EXERCISE REQUIREMENTS — Please quote exactly the lines below from the line containing "This screenshot has height=900, width=1440." to the line containing "Task: Click the Save", both lines included, and nothing else.

SUPPLIED DATA —
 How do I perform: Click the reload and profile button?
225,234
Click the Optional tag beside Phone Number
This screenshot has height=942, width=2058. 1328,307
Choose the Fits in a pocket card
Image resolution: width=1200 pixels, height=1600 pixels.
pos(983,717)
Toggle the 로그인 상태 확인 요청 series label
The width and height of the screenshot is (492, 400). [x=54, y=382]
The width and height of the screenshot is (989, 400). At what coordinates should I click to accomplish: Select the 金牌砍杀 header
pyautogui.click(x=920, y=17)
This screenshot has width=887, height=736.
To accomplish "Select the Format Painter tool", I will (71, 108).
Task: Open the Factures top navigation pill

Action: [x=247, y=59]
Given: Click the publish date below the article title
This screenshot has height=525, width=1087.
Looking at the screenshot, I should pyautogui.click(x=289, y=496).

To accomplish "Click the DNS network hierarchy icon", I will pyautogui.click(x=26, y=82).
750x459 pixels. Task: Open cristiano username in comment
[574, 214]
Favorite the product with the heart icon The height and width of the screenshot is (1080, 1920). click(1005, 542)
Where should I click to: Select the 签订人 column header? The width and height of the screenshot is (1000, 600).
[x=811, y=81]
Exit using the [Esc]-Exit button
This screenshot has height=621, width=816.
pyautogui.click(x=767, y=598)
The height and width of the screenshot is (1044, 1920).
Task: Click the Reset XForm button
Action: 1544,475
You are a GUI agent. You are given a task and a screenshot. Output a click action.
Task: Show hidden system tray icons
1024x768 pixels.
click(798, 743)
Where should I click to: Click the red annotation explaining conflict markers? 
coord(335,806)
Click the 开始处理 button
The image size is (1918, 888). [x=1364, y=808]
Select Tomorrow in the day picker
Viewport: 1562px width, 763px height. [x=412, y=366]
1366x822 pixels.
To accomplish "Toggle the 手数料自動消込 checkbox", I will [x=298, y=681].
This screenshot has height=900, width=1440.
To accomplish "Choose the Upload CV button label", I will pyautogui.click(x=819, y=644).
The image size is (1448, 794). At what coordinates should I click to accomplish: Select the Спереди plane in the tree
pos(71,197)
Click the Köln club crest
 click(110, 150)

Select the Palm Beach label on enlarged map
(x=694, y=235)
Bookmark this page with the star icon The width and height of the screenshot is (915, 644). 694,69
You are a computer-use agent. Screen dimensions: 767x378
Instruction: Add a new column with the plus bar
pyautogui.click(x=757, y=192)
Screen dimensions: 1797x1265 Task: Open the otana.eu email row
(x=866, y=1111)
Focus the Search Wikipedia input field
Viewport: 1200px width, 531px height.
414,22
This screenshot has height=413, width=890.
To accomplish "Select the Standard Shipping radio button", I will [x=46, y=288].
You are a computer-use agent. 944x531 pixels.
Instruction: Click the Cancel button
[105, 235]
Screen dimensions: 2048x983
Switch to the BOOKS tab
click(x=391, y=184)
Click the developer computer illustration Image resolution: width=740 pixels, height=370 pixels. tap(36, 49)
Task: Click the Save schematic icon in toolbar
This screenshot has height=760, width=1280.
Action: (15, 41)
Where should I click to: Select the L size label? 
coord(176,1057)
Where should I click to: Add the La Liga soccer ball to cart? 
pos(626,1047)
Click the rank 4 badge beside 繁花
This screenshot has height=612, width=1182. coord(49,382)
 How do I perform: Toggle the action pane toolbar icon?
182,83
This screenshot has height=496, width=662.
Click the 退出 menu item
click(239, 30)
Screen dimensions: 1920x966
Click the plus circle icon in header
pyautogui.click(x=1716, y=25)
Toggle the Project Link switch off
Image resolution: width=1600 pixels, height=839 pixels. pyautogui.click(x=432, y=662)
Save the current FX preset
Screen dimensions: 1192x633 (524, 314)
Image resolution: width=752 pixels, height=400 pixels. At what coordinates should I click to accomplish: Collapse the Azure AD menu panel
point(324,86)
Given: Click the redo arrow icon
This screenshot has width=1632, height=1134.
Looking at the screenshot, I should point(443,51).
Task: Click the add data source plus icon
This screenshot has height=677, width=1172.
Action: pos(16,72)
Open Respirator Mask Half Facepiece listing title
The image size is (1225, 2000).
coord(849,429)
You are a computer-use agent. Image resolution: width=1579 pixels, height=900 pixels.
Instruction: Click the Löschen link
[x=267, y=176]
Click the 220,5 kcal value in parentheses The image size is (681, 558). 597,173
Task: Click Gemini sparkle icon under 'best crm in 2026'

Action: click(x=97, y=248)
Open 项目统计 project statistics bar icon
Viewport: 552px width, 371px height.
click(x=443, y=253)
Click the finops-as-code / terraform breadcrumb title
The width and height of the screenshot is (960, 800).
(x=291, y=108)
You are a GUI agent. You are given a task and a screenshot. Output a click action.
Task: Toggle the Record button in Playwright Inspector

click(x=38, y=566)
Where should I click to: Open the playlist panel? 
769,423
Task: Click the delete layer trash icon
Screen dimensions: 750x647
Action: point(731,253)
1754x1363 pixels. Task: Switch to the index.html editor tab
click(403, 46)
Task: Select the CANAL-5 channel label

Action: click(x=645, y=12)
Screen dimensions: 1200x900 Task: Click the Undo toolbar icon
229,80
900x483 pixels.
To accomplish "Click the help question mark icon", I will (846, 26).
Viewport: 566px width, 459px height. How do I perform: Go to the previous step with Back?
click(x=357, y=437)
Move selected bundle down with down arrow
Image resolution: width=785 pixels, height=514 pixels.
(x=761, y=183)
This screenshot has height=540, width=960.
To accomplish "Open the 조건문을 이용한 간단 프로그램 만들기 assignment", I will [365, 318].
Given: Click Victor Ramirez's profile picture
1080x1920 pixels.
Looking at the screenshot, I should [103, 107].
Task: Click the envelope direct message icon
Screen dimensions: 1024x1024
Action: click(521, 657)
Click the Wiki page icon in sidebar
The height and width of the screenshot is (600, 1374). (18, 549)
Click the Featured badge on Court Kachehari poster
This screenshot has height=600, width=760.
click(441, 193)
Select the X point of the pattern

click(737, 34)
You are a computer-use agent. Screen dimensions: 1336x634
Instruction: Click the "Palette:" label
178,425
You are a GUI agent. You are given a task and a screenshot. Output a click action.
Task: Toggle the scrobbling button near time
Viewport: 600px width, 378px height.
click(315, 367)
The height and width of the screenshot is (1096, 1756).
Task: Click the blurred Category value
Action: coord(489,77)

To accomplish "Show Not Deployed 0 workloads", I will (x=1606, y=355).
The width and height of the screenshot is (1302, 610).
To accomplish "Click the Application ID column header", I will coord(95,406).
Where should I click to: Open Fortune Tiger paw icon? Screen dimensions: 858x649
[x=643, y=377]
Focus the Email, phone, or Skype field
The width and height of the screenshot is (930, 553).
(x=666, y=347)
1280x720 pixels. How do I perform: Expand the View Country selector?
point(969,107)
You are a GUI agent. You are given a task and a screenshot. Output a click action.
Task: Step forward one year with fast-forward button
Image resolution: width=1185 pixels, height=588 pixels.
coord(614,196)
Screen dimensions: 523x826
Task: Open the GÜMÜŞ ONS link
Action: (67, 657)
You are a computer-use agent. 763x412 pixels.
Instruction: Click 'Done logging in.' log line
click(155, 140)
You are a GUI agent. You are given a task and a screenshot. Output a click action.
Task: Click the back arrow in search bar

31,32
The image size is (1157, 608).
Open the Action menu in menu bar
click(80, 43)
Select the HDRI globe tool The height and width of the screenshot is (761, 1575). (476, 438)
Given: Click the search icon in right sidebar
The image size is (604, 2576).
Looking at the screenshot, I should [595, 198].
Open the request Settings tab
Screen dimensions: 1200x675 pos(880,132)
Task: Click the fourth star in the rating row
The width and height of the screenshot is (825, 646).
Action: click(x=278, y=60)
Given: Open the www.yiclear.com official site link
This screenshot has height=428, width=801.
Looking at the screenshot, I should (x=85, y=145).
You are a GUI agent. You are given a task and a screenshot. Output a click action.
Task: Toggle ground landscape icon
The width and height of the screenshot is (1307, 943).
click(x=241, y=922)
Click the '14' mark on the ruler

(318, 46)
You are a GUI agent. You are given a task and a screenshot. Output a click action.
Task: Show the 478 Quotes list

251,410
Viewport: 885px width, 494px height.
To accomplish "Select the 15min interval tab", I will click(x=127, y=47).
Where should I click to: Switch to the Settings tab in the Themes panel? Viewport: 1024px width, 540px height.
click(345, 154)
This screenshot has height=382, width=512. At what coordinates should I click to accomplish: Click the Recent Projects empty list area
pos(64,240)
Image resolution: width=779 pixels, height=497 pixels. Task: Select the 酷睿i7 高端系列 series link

RESPONSE TO THIS EXERCISE —
This screenshot has height=900, width=1440.
To accomplish "Choose the Upload CV button label", I will pyautogui.click(x=819, y=644).
The image size is (1448, 794). At what coordinates should I click to accomplish: Select the Спереди plane in the tree
pos(71,197)
Click the Köln club crest
 click(110, 150)

Select the Palm Beach label on enlarged map
(x=694, y=235)
Bookmark this page with the star icon The width and height of the screenshot is (915, 644). 694,69
You are a computer-use agent. Screen dimensions: 767x378
Instruction: Add a new column with the plus bar
pyautogui.click(x=757, y=192)
Screen dimensions: 1797x1265 Task: Open the otana.eu email row
(x=866, y=1111)
Focus the Search Wikipedia input field
Viewport: 1200px width, 531px height.
414,22
This screenshot has height=413, width=890.
To accomplish "Select the Standard Shipping radio button", I will [x=46, y=288].
You are a computer-use agent. 944x531 pixels.
Instruction: Click the Cancel button
[105, 235]
Screen dimensions: 2048x983
Switch to the BOOKS tab
click(x=391, y=184)
Click the developer computer illustration Image resolution: width=740 pixels, height=370 pixels. tap(36, 49)
Task: Click the Save schematic icon in toolbar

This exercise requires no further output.